**PROBLEM DESCRIPTION:**
From the passage below on sex differences in children's play, reproduce verbatim the stretch that opens with the words containing "So on the basis" and closes with "assessed at maturity.".

**GIVEN PASSAGE:**

+ + + + + + +

The most salient differences are in the domain of play. Boys engage in what developmental psychologists refer to as “rough-and-tumble play.” Girls prefer the company of dolls to a knee in the ribs. Toy interests are another key sex difference, with boys gravitating toward toy machine guns and monster trucks and girls orienting toward baby dolls and hyperfeminized figurines. Young children of both sexes enjoy pretend play, but the roles within the fantasy context are gender-segregated by age two. Girls enact the role of, say, cooing mothers, ballerinas or fairy princesses, and boys prefer to be soldiers and superheroes. Not surprisingly, therefore, boys naturally select other boys for playmates, and girls would much rather play with other girls.

So on the basis of some earlier, shakier research, along with a good dose of common sense, Bailey and Zucker hypothesized that homosexuals would show an inverted pattern of sex-typed childhood behaviors—little boys preferring girls as playmates and becoming infatuated with their mother's makeup kit; little girls strangely enamored of field hockey or professional wrestling—that sort of thing. Empirically, the authors explain, there are two ways to investigate this hypothesis, with either a prospective or retrospective study. Using the prospective method, young children displaying sex-atypical patterns are followed into adolescence and early adulthood so that their sexual orientation can be assessed at maturity.

+ + + + + + +

**RECORD EXCERPTS:**
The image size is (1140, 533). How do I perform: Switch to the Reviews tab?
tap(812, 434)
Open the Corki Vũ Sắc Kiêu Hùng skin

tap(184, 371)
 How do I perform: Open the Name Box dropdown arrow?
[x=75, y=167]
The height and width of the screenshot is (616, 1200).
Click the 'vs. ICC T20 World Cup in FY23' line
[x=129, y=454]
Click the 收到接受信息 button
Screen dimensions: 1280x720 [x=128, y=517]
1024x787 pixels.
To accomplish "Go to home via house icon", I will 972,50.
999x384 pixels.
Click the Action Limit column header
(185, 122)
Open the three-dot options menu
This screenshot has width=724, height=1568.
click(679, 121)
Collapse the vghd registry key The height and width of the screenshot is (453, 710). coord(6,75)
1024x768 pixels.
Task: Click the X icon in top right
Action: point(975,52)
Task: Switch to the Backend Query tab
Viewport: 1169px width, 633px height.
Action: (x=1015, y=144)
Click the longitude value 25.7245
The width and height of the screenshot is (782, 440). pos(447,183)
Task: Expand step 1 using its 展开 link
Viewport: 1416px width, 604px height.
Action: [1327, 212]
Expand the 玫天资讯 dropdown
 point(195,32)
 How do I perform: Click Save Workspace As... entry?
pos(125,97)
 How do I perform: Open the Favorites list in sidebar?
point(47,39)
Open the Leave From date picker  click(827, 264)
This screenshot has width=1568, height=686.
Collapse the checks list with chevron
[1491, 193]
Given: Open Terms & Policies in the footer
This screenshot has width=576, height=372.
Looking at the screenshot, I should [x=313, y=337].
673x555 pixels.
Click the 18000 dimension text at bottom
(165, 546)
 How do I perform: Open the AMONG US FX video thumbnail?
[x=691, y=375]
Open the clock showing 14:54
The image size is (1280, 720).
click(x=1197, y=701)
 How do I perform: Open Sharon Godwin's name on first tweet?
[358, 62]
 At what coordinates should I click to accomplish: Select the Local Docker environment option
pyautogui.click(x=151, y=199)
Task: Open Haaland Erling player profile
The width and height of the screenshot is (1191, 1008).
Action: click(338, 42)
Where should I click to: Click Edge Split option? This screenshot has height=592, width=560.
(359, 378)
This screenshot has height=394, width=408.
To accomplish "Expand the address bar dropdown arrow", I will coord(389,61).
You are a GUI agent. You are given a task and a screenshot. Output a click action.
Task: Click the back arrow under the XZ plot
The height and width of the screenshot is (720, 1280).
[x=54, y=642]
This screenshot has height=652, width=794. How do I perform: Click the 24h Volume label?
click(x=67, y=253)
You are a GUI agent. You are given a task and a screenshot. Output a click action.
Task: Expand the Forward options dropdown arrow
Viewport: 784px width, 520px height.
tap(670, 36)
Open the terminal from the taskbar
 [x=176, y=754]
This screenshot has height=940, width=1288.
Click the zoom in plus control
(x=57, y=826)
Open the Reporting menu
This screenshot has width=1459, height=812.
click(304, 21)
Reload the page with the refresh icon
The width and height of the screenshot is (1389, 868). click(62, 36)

+ + + + + + +

**ANSWER SPACE:**
So on the basis of some earlier, shakier research, along with a good dose of common sense, Bailey and Zucker hypothesized that homosexuals would show an inverted pattern of sex-typed childhood behaviors—little boys preferring girls as playmates and becoming infatuated with their mother's makeup kit; little girls strangely enamored of field hockey or professional wrestling—that sort of thing. Empirically, the authors explain, there are two ways to investigate this hypothesis, with either a prospective or retrospective study. Using the prospective method, young children displaying sex-atypical patterns are followed into adolescence and early adulthood so that their sexual orientation can be assessed at maturity.